The same thing happens with ROI figures with a few aberrant mutuels tossed into the mix.

That's why I'm surprised with the number of posts that I see on the board that emphasize the ROI of various methods (especially when comparing one method with another), since that statistic is subject to outlier bias (as you note), and also to shrinkage as more people begin to play the method (assuming that everyone who plays it ends up betting the same selections).
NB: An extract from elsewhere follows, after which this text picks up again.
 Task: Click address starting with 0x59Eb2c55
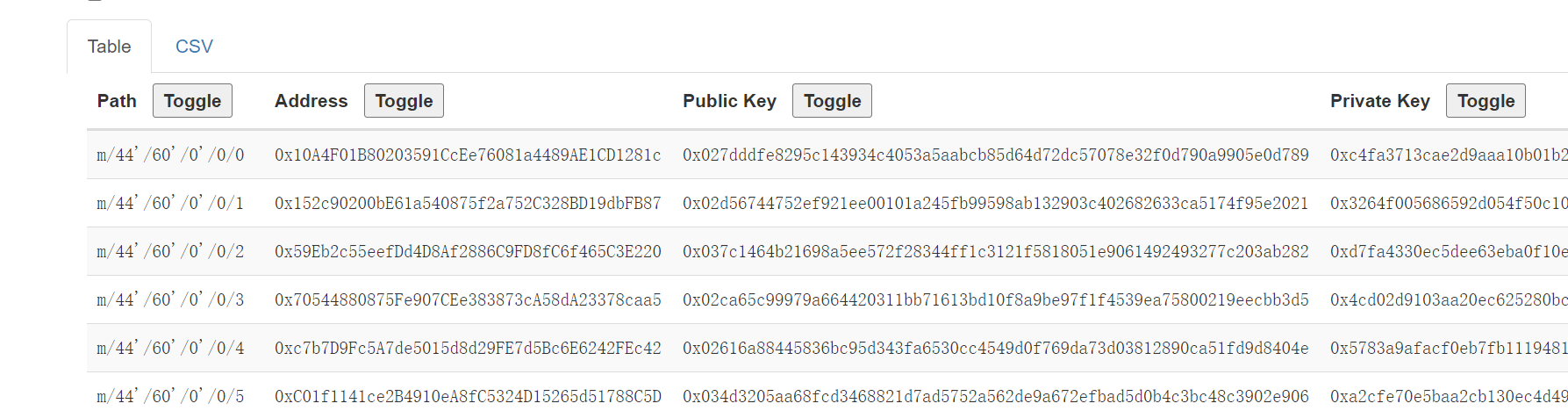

DeltaLover · 11-19-2012, 09:33 AM

Quote:

Originally Posted by Overlay

That's why I'm surprised with the number of posts that I see on the board that emphasize the ROI of various methods (especially when comparing one method with another), since that statistic is subject to outlier bias (as you note), and also to shrinkage as more people begin to play the method (assuming that everyone who plays it ends up betting the same selections).

I could not agree more...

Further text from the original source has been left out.